To be honest, it took me a while to get into this book and start liking it. I don't know about anyone else, but when I start reading a novel, I expect to be swept away, to be immersed in the story and the characters. In the best books, I get so involved with the words on the page that I'm able to ignore completely the world around me, to block out everything but those characters and that story. Yet with Something Strange and Deadly, for the longest time, what I was reading was just words on a page, people moving and talking and doing stuff, but without any emotional involvement from me. I often found myself... not quite bored, not quite bewildered, but in a strange state of expectancy, waiting for the characters to develop into more than just names on the page, waiting for the story to take off and actually start going somewhere.

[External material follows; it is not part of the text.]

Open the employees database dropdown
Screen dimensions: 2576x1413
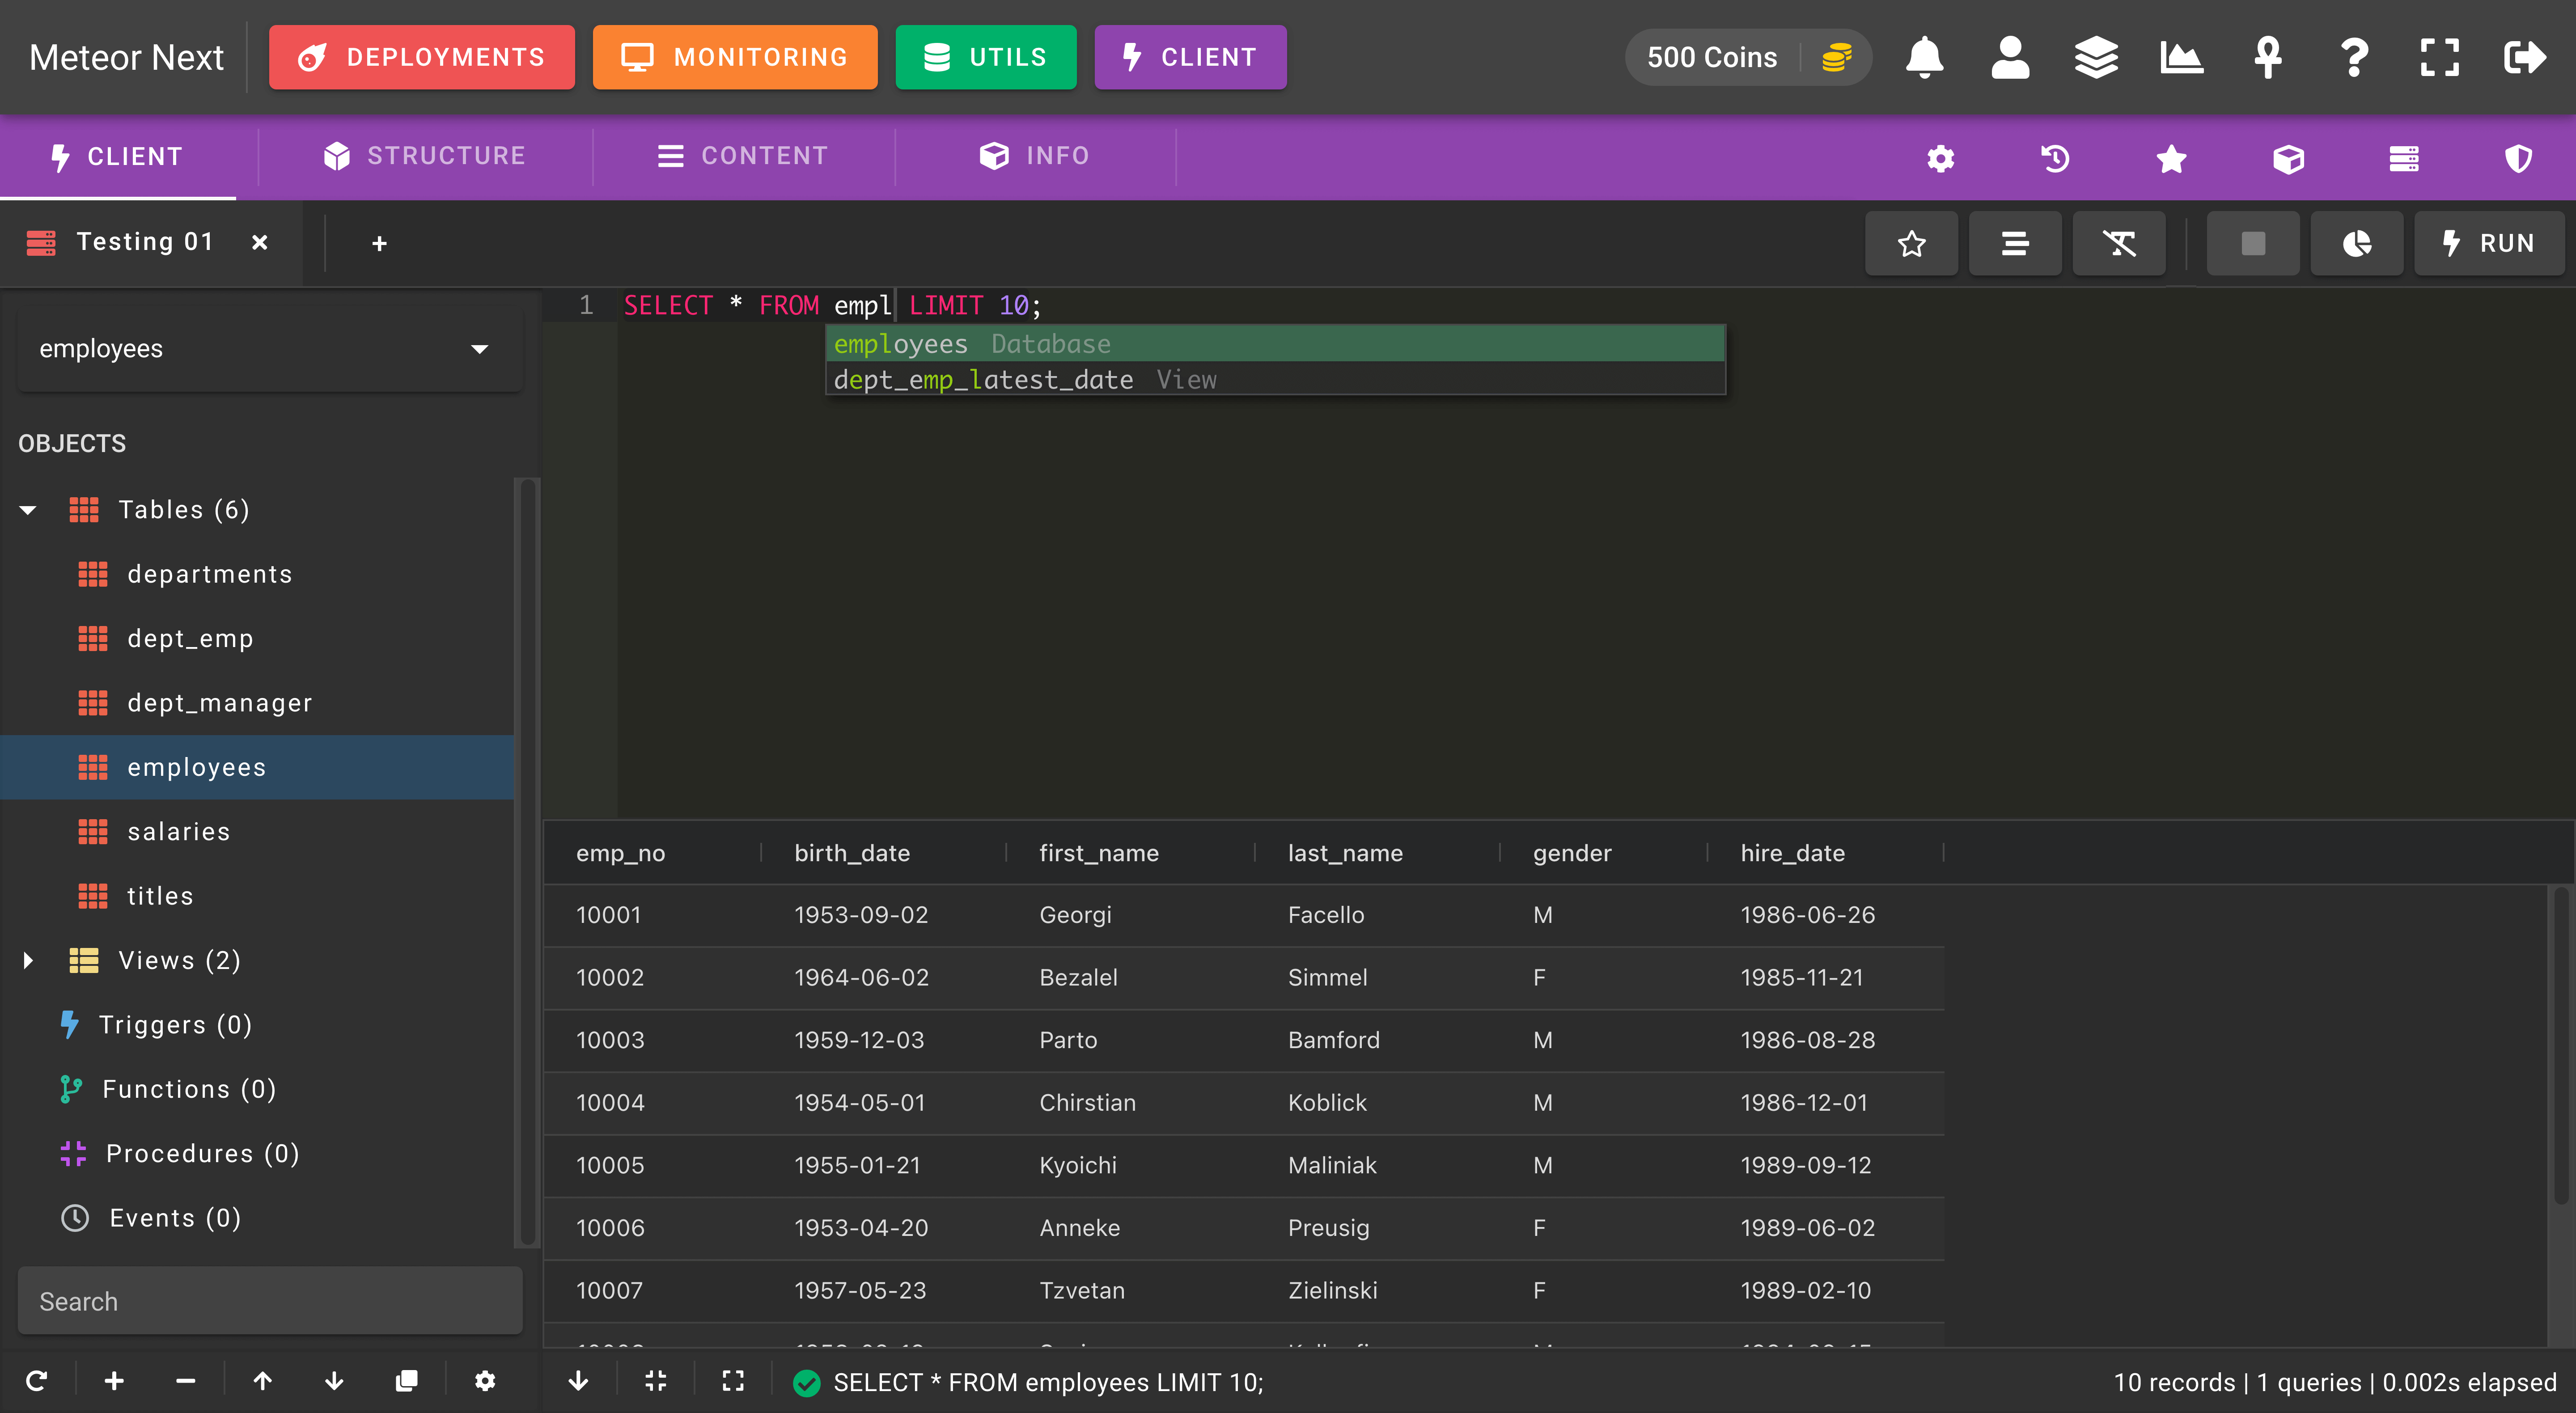pos(270,349)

Though it took a while (to the point that I was almost ready to give up on the book), that all changed and the story and characters finally managed to grab hold of my imagination.

I think part of my problem had to do with Eleanor. Though she tried to be a proper Victorian maiden, she rebelled, often in small ways, but still she fought. For that, I should've liked her, but there was just something about her voice, her attitude, which grated on me. She often came across as whiny, self-indulgent, and imperious. Her nickname, “Empress,” given to her by another character, Daniel, was justly deserved, at least at the beginning of the novel. Thankfully, she grew as a character, losing some of that imperiousness along the the way and gaining a bit more humility. (Oh, and towards the end of the book, because she's called Miss Fitt, as is proper, there's a lot of 'misfit' jokes as her rebellious nature comes out in full force, which grow tiresome after a while.)

There's a mystery at the heart of the book, revolving around the man, the necromancer, who has caused the dead to rise, and as a mystery, it's easy to solve: You know who the necromancer is within a short amount of time. It's watching the others figure out the man's identity which propels the action. Speaking of which, there's a lot of that, from the very first chapter, and once the story coalesces the action picks up speed as well. Zombies, martial arts, pulse bombs, Spirit-Hunters. Now, with everything that's going on, you might be forgiven for thinking that this is a steampunk novel, but it's not; it's more of an alternative history with a few neat gizmos and gadgets thrown in.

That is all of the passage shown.